The nine hallmarks of aging include:
1. Genomic instability, high frequency of genetic mutations within a genome
2. Telomere attrition, the gradual loss of the protective ends of chromosomes
3. Epigenetic alterations, changes in the chemical structure of DNA
4. Loss of proteostasis, development of nonnative protein aggregates in tissues
5. Deregulated nutrient sensing, body’s inability to take in key nutrients effectively
6. Mitochondrial dysfunction, disruption in mitochondria’s ability to regulate cellular pathways in the body
7. Cellular senescence, regular cell cycle is interrupted because cells become resistant to growth-promoting stimuli
8. Stem cell exhaustion, a deficiency of stem cells due to aging. Stem cells are cells that can turn into any cell type and are needed to repair systems in the body
9. Altered intercellular communication, alteration in the signaling between cells which happens as a result of aging

“The NIH is really focused on interdisciplinary, collaborative research, “ Dr. Ross added. “We have assembled a team that blends expertise in marmoset physiology and behavior, aging interventions and molecular mechanisms to address some of the remaining questions in aging through cutting-edge research. We’re at the forefront of using marmosets for geriatric research and are very excited to explore the use of marmosets to test pharmaceutical interventions.”

The Southwest National Primate Research Center at Texas Biomed (SNPRC) houses one of two marmoset colonies at a National Primate Center, and is home to 400 marmosets with the largest geriatric marmoset colony in the country.
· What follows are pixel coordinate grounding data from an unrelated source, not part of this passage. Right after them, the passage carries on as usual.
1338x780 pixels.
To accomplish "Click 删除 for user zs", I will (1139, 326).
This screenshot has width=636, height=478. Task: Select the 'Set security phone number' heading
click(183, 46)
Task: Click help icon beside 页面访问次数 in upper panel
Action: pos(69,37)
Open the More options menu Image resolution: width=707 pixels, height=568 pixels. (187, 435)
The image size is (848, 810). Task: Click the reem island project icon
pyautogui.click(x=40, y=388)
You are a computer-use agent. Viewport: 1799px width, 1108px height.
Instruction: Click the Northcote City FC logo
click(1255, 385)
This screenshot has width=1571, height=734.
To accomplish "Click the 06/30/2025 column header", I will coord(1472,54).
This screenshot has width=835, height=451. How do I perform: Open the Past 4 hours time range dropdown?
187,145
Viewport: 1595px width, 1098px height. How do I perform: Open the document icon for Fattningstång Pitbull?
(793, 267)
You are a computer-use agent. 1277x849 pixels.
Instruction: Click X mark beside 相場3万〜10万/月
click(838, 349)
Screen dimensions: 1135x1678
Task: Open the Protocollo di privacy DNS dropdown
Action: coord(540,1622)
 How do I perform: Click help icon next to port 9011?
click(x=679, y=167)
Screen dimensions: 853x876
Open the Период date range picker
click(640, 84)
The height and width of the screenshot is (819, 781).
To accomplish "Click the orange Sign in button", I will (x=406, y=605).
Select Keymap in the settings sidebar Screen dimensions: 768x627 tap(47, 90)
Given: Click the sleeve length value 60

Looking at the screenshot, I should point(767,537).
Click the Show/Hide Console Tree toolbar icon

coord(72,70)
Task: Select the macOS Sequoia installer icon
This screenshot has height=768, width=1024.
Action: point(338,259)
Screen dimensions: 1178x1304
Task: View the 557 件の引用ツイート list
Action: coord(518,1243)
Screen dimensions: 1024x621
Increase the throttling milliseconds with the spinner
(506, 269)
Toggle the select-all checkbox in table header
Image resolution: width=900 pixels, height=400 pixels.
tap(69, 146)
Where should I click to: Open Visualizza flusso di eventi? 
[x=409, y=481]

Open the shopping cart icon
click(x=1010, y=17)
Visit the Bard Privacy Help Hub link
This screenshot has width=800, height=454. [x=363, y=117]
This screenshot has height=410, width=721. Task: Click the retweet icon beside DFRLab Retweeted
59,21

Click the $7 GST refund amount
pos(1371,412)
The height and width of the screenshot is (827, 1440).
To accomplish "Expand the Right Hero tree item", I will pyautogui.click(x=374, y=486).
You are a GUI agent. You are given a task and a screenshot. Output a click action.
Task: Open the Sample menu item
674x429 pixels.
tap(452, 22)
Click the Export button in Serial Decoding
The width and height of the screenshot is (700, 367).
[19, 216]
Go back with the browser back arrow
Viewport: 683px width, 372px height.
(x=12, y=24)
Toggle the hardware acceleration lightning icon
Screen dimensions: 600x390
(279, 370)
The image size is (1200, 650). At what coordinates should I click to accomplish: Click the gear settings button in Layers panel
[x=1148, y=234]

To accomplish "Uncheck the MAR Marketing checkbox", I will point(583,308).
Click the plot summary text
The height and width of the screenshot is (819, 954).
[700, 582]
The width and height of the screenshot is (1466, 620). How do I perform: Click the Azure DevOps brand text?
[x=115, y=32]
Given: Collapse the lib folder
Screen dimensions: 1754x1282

Recently, the NIH awarded SNPRC a grant to double the size of its marmoset colony to support ongoing and future neuroscience research.

Research is being supported by the National Institute On Aging of the National Institutes of Health under Award Number U34AG068482. The content is solely the responsibility of the authors and does not necessarily represent the official views of the National Institutes of Health. Research at SNPRC is also supported by the Office of Research Infrastructure Programs, National Institutes of Health P51 OD011133.